* [Extracted material]:
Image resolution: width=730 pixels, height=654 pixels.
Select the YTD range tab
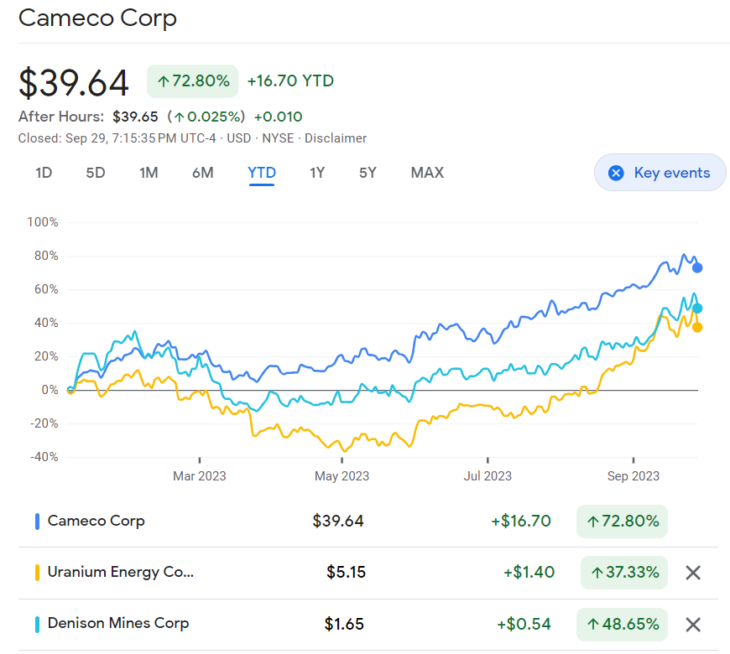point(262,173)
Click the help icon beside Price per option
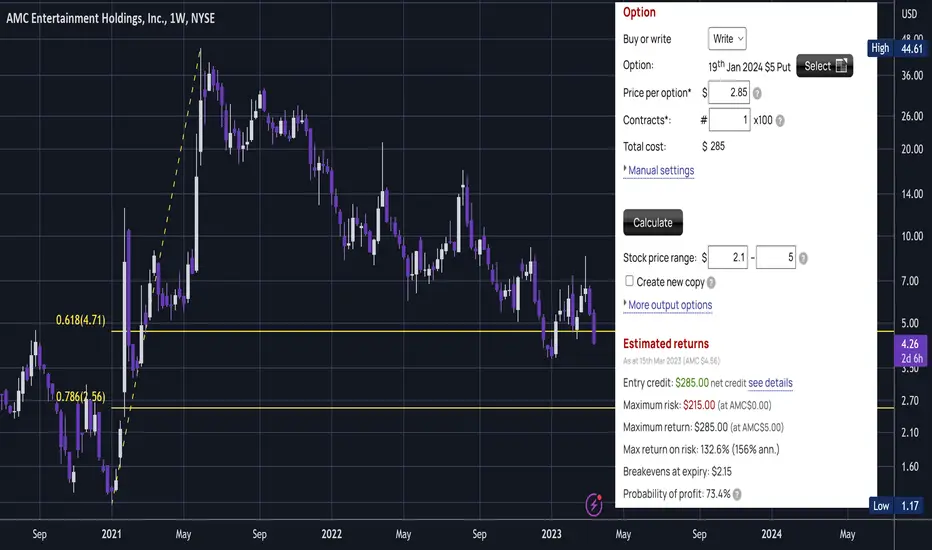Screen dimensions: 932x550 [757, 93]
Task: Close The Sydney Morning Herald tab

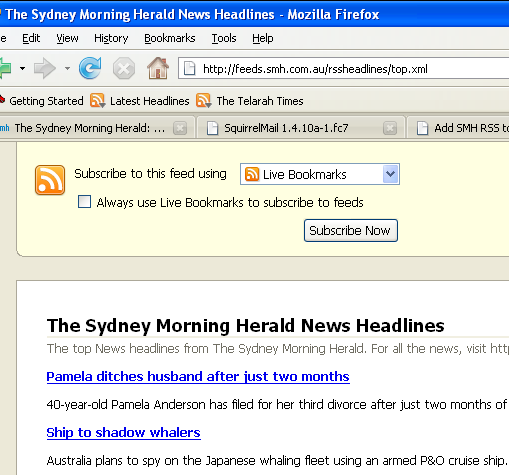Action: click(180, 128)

* [Work to complete]: Transcribe the entries above word for word, but leave every picture out of your copy.

* [Response]:
Image resolution: width=730 pixels, height=654 pixels.
Select the YTD range tab
point(262,173)
Click the help icon beside Price per option
Screen dimensions: 932x550 [757, 93]
Task: Close The Sydney Morning Herald tab

Action: click(180, 128)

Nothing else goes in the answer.